'''

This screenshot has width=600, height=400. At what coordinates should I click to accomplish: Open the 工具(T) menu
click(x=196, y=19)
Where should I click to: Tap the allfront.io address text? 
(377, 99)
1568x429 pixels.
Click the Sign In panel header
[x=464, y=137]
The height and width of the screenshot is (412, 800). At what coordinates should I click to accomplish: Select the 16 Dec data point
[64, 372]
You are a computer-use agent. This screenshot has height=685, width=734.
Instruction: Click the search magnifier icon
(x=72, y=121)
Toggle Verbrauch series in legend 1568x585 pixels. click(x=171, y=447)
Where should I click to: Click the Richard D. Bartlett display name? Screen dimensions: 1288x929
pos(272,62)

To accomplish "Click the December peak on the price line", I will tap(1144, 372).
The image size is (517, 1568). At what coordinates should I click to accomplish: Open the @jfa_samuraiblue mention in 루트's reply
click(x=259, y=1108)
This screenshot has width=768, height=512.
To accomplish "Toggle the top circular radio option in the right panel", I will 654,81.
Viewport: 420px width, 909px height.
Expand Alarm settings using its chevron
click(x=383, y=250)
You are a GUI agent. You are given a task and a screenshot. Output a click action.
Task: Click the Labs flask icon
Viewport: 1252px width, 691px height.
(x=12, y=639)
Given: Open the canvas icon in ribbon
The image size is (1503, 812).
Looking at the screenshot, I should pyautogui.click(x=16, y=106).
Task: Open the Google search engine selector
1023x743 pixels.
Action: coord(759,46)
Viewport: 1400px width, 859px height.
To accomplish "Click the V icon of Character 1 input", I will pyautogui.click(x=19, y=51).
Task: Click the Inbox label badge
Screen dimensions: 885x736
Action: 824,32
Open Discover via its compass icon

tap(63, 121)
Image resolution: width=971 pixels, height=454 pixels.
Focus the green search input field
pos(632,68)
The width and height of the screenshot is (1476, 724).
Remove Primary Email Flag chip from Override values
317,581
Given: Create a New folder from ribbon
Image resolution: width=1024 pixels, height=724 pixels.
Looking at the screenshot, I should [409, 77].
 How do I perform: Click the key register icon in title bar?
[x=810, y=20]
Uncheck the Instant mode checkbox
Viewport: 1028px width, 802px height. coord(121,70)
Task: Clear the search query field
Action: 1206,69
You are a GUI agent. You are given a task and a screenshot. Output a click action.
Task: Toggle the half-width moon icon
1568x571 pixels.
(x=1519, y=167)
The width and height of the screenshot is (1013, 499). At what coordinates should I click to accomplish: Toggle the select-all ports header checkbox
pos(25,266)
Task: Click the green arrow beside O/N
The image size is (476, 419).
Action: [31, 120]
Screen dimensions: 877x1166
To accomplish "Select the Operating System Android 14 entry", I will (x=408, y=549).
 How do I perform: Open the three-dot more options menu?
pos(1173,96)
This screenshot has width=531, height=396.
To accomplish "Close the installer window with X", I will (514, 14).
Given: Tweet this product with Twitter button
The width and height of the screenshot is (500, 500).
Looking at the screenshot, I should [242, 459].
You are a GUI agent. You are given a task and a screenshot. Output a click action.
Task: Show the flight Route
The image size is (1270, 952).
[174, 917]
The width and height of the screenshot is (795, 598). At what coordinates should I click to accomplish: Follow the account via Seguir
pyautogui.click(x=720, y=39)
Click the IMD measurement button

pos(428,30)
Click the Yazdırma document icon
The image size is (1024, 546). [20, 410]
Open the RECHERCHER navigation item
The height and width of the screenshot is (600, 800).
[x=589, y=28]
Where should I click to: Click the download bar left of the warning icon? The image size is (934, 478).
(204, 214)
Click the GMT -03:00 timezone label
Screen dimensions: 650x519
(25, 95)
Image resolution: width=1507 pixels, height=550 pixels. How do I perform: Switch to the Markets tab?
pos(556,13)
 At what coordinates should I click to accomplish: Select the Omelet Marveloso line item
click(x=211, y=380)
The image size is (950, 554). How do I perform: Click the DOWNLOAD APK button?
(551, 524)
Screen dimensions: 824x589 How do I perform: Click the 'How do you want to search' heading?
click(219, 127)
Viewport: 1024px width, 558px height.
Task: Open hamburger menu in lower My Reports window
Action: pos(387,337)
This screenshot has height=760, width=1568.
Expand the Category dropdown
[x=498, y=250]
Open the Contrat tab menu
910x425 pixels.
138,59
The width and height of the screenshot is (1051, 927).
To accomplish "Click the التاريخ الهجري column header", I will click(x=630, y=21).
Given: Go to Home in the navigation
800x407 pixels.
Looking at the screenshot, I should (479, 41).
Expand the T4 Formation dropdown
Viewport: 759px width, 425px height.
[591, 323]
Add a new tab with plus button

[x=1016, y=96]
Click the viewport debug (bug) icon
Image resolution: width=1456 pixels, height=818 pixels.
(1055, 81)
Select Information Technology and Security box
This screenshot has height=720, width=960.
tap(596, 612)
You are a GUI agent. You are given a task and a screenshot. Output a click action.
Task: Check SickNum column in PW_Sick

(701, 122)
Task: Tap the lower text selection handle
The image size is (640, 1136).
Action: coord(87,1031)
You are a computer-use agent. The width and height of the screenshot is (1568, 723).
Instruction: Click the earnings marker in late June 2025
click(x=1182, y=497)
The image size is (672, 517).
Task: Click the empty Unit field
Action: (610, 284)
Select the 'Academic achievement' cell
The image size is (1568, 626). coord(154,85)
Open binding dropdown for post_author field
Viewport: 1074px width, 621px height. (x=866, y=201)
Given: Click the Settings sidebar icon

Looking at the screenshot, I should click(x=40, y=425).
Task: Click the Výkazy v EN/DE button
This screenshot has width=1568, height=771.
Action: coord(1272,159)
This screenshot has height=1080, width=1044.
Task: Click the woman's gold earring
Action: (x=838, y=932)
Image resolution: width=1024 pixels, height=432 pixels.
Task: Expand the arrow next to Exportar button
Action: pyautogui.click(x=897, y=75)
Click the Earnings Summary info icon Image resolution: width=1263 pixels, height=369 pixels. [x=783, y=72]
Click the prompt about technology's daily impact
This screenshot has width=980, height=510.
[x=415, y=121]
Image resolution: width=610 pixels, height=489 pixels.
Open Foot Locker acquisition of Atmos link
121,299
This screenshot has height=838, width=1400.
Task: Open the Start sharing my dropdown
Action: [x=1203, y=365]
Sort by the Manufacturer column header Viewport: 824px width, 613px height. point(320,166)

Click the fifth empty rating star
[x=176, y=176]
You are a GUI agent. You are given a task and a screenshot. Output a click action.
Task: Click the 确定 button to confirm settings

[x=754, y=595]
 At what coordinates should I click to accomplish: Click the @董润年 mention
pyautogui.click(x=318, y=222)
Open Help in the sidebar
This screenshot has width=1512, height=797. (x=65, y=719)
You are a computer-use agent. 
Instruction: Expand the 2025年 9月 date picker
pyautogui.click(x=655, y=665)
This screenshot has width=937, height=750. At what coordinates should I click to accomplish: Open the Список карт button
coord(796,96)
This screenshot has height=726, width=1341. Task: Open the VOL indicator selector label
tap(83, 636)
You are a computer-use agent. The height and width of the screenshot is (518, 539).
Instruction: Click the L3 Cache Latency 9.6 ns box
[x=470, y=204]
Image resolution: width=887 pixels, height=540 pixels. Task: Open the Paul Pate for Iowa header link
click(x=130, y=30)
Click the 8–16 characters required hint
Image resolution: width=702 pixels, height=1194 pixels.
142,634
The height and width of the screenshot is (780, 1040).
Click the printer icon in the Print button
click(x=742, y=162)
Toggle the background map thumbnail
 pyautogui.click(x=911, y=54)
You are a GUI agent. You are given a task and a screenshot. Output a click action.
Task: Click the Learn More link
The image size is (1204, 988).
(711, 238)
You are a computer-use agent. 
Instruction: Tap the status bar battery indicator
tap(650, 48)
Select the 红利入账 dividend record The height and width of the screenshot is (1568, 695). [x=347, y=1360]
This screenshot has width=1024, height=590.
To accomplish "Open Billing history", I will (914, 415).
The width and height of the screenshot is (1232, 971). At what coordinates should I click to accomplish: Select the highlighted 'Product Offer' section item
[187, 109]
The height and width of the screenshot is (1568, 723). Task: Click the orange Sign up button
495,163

'''

▸ DIRECTIONS FOR THIS TASK
Nothing but a number is wanted here: please count the lines in the entries above that include the word "computer".

▸ THE ANSWER
5